Deux mondes à part
Je suis dans la vingtième rangée, me tenant fièrement debout parmi une mer d’hommes et de femmes, la plupart portant des manteaux de couleur sombre et des vêtements chic. Ils acclament, encouragent et applaudissent en regardant la dernière ligne droite d’une course de chevaux attelés au plus bel hippodrome standardbred au monde.
Vincennes.
C’est le premier jour de mon premier voyage à Paris et peu de choses m’ont surpris. La nourriture est typiquement française et préparée méticuleusement. Les rues étroites sont bordées de petits marchés, de cafés et boutiques de style. Et l’industrie des courses attelées est robuste et autosuffisante.
J’ai été invité par Cheval Français, l’association française des éleveurs, pour souligner le dixième anniversaire d’une entente visant la promotion de l’élevage français à l’échelle mondiale. Cent vingt délégués en provenance de 17 pays se retrouvent à Paris pour la fin de semaine. Les meilleurs conducteurs de 14 nationalités différentes sont également ici pour se mesurer les uns aux autres dans une course internationale, dont Scott Zeron qui représente le Canada.
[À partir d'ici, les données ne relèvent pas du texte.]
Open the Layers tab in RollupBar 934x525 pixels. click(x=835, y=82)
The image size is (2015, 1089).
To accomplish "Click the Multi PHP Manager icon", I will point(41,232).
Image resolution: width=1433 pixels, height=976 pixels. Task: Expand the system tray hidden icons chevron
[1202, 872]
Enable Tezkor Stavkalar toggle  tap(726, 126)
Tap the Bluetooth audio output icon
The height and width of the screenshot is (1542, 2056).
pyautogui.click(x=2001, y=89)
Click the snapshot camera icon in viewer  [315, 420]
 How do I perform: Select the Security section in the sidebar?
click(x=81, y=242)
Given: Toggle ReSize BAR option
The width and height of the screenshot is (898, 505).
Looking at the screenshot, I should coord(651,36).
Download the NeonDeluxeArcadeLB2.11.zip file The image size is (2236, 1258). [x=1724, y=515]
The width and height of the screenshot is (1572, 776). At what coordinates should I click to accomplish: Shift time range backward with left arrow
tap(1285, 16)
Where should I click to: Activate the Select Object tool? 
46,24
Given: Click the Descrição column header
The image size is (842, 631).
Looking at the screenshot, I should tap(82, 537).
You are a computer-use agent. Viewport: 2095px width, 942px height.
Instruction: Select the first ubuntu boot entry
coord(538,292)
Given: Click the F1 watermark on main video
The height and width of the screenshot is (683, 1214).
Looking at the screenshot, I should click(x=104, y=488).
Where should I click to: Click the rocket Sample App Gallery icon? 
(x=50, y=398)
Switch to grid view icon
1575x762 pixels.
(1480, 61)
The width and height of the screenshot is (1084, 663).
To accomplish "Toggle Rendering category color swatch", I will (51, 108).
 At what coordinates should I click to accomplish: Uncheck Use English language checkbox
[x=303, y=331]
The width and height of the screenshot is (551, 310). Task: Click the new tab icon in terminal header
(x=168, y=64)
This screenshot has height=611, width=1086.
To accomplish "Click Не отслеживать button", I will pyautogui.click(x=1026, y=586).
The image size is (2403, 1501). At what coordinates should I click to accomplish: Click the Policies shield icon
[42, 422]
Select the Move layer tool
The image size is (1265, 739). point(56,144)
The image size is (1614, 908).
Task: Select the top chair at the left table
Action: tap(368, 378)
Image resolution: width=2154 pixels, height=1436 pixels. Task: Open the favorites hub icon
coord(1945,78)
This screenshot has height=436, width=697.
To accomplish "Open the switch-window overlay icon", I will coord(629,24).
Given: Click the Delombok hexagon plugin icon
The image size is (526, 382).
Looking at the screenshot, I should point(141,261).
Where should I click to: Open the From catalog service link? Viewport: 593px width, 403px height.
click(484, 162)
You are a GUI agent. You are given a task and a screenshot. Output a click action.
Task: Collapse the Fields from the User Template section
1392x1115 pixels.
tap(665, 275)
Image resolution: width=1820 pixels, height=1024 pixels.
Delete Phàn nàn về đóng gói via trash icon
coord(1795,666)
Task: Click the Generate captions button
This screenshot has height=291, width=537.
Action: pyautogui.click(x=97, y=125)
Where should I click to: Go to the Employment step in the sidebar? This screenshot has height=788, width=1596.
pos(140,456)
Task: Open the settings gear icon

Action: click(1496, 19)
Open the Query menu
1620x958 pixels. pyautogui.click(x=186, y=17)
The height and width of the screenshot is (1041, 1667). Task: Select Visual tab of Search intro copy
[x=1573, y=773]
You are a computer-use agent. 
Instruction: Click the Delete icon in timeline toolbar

En franchissant la porte principale de l’hippodrome, je ressens un étrange sentiment de retour à la maison. Pas de néons clignotants annonçant « Casino », pas de machines à sous bruyantes ni de gens confus ignorant jusqu’à l’existence d’un hippodrome à l’intérieur. Voilà les courses de chevaux – purement et simplement – dans toute leur gloire.
Une file d’attente s’est formée aux guérites d’entrée où les usagers attendent pour acheter leurs droits d’admission à l’hippodrome. Des salles à manger immenses sont bondées et des centaines de serveurs à tenue vestimentaire soignée servent la meilleure cuisine et les meilleurs vins du pays à leurs clients aisés.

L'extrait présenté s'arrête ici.